ページ本文:
2023年12月26日火曜日

「MSX DEVCON」アムステルダム報告会

「MSX DEVCON」アムステルダム報告会 概要

12月26日、「MSX DEVCON」アムステルダム報告会に参加してきました。

今回のイベントは、西 和彦さんによりオランダ、アムステルダムで12月9日に開かれた「DEVCON」の報告会です。

会場は、東京国立博物館・平成館大講堂で13:00より行われました。

東京国立博物館・平成館大講堂


以下のように、事前にX(旧Twitter)で参加人数を調査され、300人ほどの会場を用意されたとのことですが…


実際に会場に集ったのは、多くて100人を少し超える程度。

しかしこれは、決して日本での「MSX3」への関心が低くなったわけではないでしょう。

まず、この年末の多忙な時期というタイミング、それに加え、ネット配信や録画で自宅で参加したいというニーズが高かったものと考えられます。

それでも、アムステルダムでのイベントの報告をいち早く日本のファンに届けたいという西さんの思いは伝わってきます。

「MSX3」は、あくまでも「Made in Japan」の精神にブレはありません。

おそらく、後日、会場の模様は録画でも配信されるでしょうから、あえてこのブログで報告会の内容を細々と記述する必要はないでしょう。

ここでは、個人的な感想を勝手に述べさせていただきたいと思います。

会場の様子


「MSX3」は高価なHDMIセレクタ?

すでに公開されている「MSX3」のプロトタイプの姿は以下の通りです。


今回の報告会において、初めて「MSX3」の具体的な姿、そして目指す方向性が見えてきました。

まず「MSX3」は、どのカテゴリーの製品なのかということです。

今、私たちが普段使用している情報機器は、パソコンとスマートフォンの二つです。

40年前に発売されたMSXは、一般的にはパソコンというカテゴリに属する製品でした。

したがって、その後継としての「MSX3」もまたパソコンであると考える方が自然ではあります。

では、現在広く使われているWindowsやMacOSと競合するものを目指すのか?

提供資料:
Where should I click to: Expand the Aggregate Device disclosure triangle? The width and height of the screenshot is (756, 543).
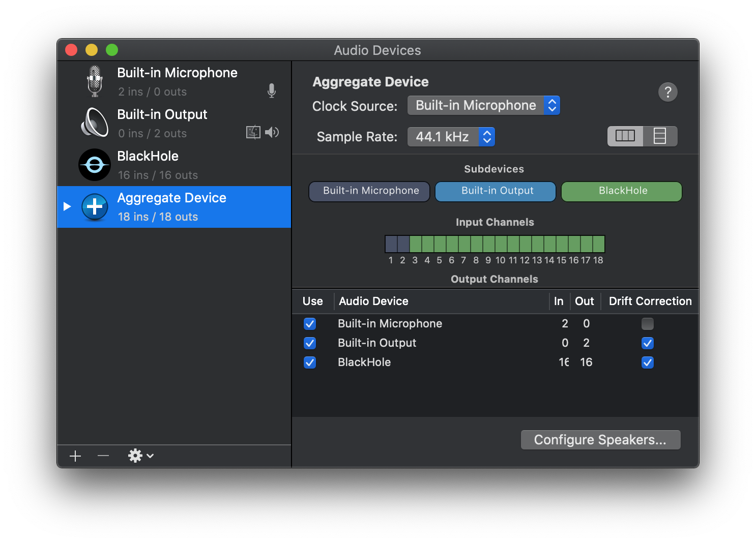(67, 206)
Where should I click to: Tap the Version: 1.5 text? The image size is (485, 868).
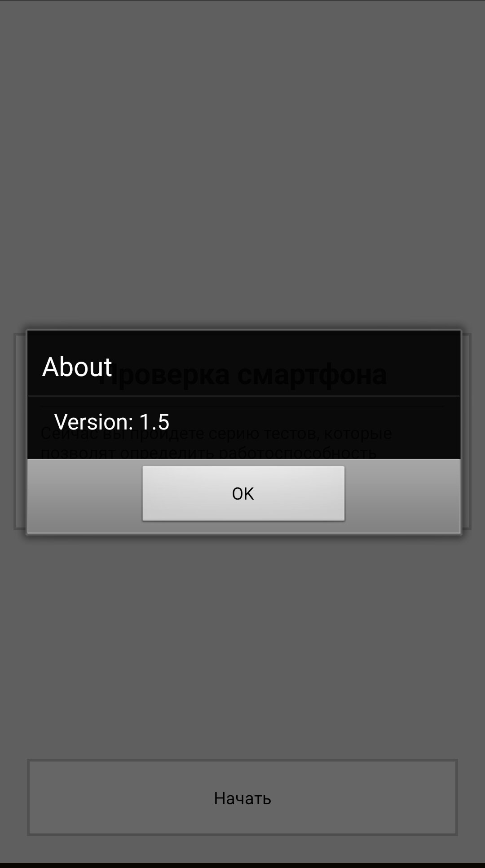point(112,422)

課題:
1. ページ本文によると、報告会はどこで開かれましたか。
2. ページ本文の次の一文を英語に訳しなさい。「今、私たちが普段使用している情報機器は、パソコンとスマートフォンの二つです。」

解答:
1. 東京国立博物館・平成館大講堂です。

2. The information devices we use every day now are of two kinds: the personal computer and the smartphone.